Produce an exact copy of the data below.

★ ★ ★

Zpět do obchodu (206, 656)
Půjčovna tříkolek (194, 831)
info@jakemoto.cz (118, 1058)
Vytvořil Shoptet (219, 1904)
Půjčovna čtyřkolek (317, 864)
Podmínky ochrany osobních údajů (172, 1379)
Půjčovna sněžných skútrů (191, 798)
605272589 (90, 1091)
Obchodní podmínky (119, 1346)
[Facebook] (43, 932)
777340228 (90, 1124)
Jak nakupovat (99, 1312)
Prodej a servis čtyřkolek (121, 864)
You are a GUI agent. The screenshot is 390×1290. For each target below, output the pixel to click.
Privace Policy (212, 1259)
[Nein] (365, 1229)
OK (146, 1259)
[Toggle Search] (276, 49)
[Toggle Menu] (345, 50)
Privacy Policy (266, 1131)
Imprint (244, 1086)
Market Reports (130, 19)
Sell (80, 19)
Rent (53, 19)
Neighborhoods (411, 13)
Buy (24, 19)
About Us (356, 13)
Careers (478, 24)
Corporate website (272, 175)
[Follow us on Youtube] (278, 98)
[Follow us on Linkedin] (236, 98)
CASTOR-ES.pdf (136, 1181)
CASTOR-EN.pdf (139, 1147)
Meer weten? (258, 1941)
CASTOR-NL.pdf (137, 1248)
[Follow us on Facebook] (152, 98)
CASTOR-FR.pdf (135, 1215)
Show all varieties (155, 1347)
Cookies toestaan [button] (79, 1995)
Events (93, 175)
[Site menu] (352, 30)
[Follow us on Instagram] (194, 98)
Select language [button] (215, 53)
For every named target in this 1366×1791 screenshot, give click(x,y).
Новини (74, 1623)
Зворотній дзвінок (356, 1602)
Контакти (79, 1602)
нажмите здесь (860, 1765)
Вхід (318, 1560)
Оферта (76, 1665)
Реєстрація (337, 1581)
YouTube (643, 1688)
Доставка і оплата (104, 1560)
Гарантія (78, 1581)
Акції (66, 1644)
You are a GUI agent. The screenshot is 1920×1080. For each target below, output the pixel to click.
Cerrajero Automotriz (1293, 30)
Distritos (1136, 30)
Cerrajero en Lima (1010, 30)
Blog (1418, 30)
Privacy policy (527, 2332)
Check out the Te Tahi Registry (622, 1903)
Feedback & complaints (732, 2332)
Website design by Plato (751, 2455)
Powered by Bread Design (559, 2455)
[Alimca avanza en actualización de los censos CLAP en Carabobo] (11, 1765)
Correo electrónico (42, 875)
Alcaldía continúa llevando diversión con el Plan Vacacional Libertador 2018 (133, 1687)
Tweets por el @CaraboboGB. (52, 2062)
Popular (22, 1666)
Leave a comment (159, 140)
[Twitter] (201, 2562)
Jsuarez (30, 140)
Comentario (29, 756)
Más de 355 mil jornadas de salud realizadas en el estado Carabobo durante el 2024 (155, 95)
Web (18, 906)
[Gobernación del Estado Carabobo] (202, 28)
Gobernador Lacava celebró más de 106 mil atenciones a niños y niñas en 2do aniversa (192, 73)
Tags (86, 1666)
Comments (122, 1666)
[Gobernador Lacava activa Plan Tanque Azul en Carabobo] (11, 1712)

★ ★ ★

▸ **FINAL ANSWER**
Zpět do obchodu (206, 656)
Půjčovna tříkolek (194, 831)
info@jakemoto.cz (118, 1058)
Vytvořil Shoptet (219, 1904)
Půjčovna čtyřkolek (317, 864)
Podmínky ochrany osobních údajů (172, 1379)
Půjčovna sněžných skútrů (191, 798)
605272589 (90, 1091)
Obchodní podmínky (119, 1346)
[Facebook] (43, 932)
777340228 (90, 1124)
Jak nakupovat (99, 1312)
Prodej a servis čtyřkolek (121, 864)
You are a GUI agent. The screenshot is 390×1290. For each target below, output the pixel to click.
Privace Policy (212, 1259)
[Nein] (365, 1229)
OK (146, 1259)
[Toggle Search] (276, 49)
[Toggle Menu] (345, 50)
Privacy Policy (266, 1131)
Imprint (244, 1086)
Market Reports (130, 19)
Sell (80, 19)
Rent (53, 19)
Neighborhoods (411, 13)
Buy (24, 19)
About Us (356, 13)
Careers (478, 24)
Corporate website (272, 175)
[Follow us on Youtube] (278, 98)
[Follow us on Linkedin] (236, 98)
CASTOR-ES.pdf (136, 1181)
CASTOR-EN.pdf (139, 1147)
Meer weten? (258, 1941)
CASTOR-NL.pdf (137, 1248)
[Follow us on Facebook] (152, 98)
CASTOR-FR.pdf (135, 1215)
Show all varieties (155, 1347)
Cookies toestaan [button] (79, 1995)
Events (93, 175)
[Site menu] (352, 30)
[Follow us on Instagram] (194, 98)
Select language [button] (215, 53)
For every named target in this 1366×1791 screenshot, give click(x,y).
Новини (74, 1623)
Зворотній дзвінок (356, 1602)
Контакти (79, 1602)
нажмите здесь (860, 1765)
Вхід (318, 1560)
Оферта (76, 1665)
Реєстрація (337, 1581)
YouTube (643, 1688)
Доставка і оплата (104, 1560)
Гарантія (78, 1581)
Акції (66, 1644)
You are a GUI agent. The screenshot is 1920×1080. For each target below, output the pixel to click.
Cerrajero Automotriz (1293, 30)
Distritos (1136, 30)
Cerrajero en Lima (1010, 30)
Blog (1418, 30)
Privacy policy (527, 2332)
Check out the Te Tahi Registry (622, 1903)
Feedback & complaints (732, 2332)
Website design by Plato (751, 2455)
Powered by Bread Design (559, 2455)
[Alimca avanza en actualización de los censos CLAP en Carabobo] (11, 1765)
Correo electrónico (42, 875)
Alcaldía continúa llevando diversión con el Plan Vacacional Libertador 2018 (133, 1687)
Tweets por el @CaraboboGB. (52, 2062)
Popular (22, 1666)
Leave a comment (159, 140)
[Twitter] (201, 2562)
Jsuarez (30, 140)
Comentario (29, 756)
Más de 355 mil jornadas de salud realizadas en el estado Carabobo durante el 2024 (155, 95)
Web (18, 906)
[Gobernación del Estado Carabobo] (202, 28)
Gobernador Lacava celebró más de 106 mil atenciones a niños y niñas en 2do aniversa (192, 73)
Tags (86, 1666)
Comments (122, 1666)
[Gobernador Lacava activa Plan Tanque Azul en Carabobo] (11, 1712)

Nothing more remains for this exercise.